BLAIRSTOWN — Officials say the remains of a World War II soldier found in present-day Papua New Guinea, in the southwestern Pacific Ocean, will be given final rest in Eastern Iowa.
The Iowa National Guard says Pvt. Laurel Ebert, of Blairstown, was last seen Nov. 26, 1942, when he and eight other soldiers went on a mission to silence a Japanese machine gun.
The 27-year-old was serving with Company I, 126th Infantry Regiment, 32nd Infantry Division. Ebert and five others didn’t return from the mission and were listed as missing in action.
The release says remains later identified as those of Ebert were found in January 1943 and interred at the Manila American Cemetery and Memorial. They were disinterred in May 2015 by the Defense POW/MIA Accounting Agency. Dental, anthropological and DNA analysis were used to confirm the remains were Ebert’s.
A graveside service is scheduled for 10:45 a.m.
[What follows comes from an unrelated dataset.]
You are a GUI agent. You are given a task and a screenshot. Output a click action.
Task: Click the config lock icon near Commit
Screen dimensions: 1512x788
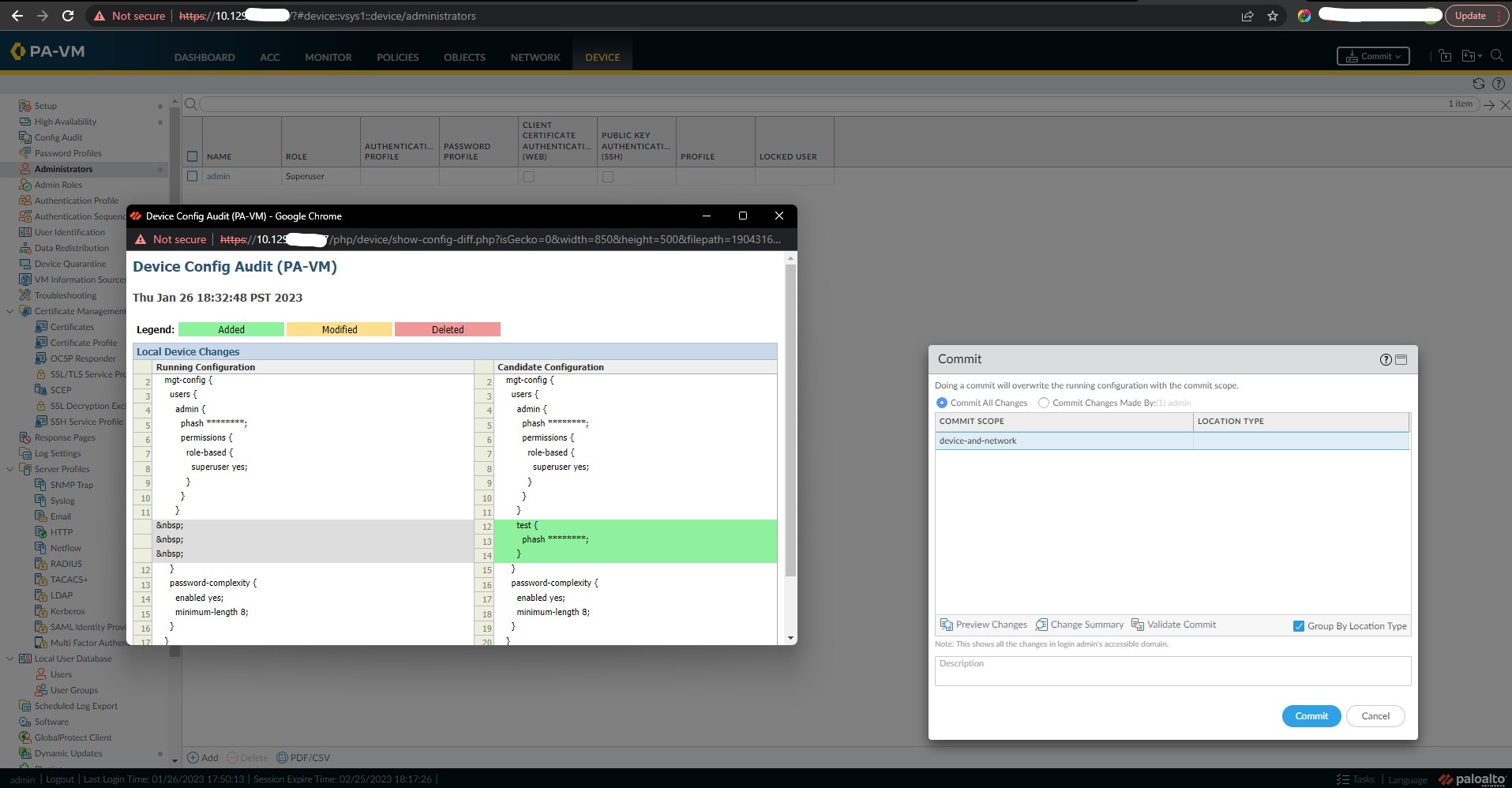click(1445, 56)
Friday at the Pleasant Hill Cemetery in Blairstown.
Ebert, born on Nov. 24, 1914, near Blairstown in Benton County, and his brother, Wayne, were mentioned in The Gazette in July 1929 when they received first-class badges as Boy Scouts.
Other articles noted his interest in music — he played saxophone — and drama at Blairstown High School.
He enlisted in the Army on Dec. 31, 1941, shortly after Pearl Harbor
At the time of his death, he was survived by his parents, two brothers and three sisters, none of whom are still living.